These portosystemic shunts can be categorized into intrahepatic and extrahepatic types. Common extrahepatic shunts involve gastroesophageal, gastrorenal, splenorenal and paraumbilical vessels. Under most circumstances, the presence of hepatic encephalopathy is a relative contraindication to

the insertion of a transjugular intrahepatic portosystemic shunt (TIPS). However, in the patient described below, TIPS permitted closure of an unusual shunt that was followed by improvement in encephalopathy. In 2011, a woman, aged 47, was admitted to our hospital with episodes EPZ 6438 of drowsiness attributed to hepatic encephalopathy. She was known to have hepatitis B with advanced cirrhosis (Child-Pugh class C).
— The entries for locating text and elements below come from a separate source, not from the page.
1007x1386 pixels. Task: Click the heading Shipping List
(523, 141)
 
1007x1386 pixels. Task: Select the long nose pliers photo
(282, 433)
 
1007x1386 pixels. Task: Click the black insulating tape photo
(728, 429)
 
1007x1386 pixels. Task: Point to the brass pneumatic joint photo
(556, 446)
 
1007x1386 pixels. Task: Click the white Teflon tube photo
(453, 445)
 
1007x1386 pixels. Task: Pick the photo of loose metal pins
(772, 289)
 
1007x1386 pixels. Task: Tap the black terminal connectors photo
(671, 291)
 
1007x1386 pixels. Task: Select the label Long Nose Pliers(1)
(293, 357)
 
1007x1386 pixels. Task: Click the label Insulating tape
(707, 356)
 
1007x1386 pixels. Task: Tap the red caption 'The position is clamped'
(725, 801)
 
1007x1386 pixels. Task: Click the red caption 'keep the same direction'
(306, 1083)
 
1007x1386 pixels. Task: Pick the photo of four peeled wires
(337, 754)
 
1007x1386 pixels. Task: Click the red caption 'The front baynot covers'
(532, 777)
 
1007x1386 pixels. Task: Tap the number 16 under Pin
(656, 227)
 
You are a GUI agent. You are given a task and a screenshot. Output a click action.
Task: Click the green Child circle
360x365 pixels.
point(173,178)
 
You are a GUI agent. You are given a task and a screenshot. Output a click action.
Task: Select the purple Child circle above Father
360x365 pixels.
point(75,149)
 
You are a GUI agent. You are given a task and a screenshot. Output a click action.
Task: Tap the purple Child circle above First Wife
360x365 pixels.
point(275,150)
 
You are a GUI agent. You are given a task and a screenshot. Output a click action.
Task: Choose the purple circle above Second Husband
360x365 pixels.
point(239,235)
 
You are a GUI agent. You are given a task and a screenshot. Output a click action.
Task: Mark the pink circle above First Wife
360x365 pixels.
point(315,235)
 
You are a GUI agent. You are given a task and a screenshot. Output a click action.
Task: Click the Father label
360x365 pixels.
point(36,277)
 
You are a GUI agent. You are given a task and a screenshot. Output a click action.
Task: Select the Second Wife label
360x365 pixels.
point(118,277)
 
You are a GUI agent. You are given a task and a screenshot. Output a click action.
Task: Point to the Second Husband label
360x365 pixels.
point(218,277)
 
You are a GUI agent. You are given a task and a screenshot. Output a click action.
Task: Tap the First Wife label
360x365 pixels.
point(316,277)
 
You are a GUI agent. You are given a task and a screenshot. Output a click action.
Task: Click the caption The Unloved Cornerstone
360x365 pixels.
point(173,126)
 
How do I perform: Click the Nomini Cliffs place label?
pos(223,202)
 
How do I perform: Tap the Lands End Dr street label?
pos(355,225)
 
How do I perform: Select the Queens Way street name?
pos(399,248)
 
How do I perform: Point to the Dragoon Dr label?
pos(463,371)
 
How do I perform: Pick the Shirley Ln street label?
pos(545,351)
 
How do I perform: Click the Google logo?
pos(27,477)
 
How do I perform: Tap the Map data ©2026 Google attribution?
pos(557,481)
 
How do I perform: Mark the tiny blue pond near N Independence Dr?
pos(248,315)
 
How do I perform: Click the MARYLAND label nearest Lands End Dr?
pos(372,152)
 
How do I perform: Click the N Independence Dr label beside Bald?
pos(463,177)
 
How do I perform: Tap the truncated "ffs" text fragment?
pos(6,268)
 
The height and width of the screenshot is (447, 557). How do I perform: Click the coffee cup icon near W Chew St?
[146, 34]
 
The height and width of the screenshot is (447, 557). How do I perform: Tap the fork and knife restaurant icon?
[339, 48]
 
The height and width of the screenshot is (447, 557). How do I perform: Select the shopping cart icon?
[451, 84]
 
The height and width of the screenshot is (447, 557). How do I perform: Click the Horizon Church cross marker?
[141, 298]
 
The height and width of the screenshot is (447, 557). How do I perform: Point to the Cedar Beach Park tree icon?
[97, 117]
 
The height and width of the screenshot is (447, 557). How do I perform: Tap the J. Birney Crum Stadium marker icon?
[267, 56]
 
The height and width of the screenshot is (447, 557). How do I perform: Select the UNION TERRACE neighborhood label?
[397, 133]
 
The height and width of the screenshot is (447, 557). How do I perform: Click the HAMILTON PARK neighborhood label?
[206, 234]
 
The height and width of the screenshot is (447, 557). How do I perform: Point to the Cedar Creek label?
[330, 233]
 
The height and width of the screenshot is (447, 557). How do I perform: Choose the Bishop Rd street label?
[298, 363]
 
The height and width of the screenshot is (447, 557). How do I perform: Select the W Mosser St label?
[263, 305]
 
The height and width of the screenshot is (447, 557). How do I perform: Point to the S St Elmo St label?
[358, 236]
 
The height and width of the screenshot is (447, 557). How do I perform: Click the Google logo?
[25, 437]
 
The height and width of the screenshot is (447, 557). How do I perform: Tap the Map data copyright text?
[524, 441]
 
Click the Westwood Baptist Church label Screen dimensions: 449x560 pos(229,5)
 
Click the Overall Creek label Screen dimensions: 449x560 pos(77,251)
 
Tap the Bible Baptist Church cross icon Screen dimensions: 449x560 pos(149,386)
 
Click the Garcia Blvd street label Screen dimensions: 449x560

In 2006, she was treated medically for a major gastrointestinal bleed attributed to esophageal varices but there were no subsequent episodes of bleeding. Medical treatment for hepatic encephalopathy had included dietary protein restriction, lactulose, branched-chain amino acids and a course of rifaximin. On examination, she had several spider nevi and peripheral edema. An abdominal ultrasound study and a contrast-enhanced computed tomography scan showed that the portal

selleck kinase inhibitor vein was relatively narrow. However, the splenic vein, inferior mesenteric vein, left renal vein and left gonadal vein were markedly dilated. Subsequently, a catheter was passed into the left renal vein through the inferior vena cava. The injection of contrast revealed dilatation of the left renal vein and left gonadal vein and a varicose shunt between the left gonadal vein and the left inferior mesenteric

vein. A transjugular intrahepatic portosystemic shunt was then placed within the liver to reduce the portal pressure. Direct portography at the time of insertion of the stent (Figure 1 ) shows the stent (black arrowhead), the splenic vein (white arrowhead), the inferior mesenteric aminophylline vein (solid arrow) and the varicosity (dotted arrow) linking the inferior mesenteric vein to the left gonadal vein. The shunt was successfully embolized using coils (Figure 2). The patient has now been followed for 4 months without a recurrence of encephalopathy and without dietary or drug therapy. Patency of the portosystemic shunt was confirmed by an ultrasound study. “
“Induced pluripotent stem cell-derived human hepatocyte-like cells (iHeps) could provide a powerful tool for studying the mechanisms underlying human liver development and disease, testing the efficacy and safety of pharmaceuticals across different patients (i.e. personalized medicine), and enabling cell-based therapies in the clinic. However, current in vitro protocols that rely upon growth factors and extracellular matrices (ECM) alone yield iHeps with low levels of liver functions relative to adult primary human hepatocytes (PHHs).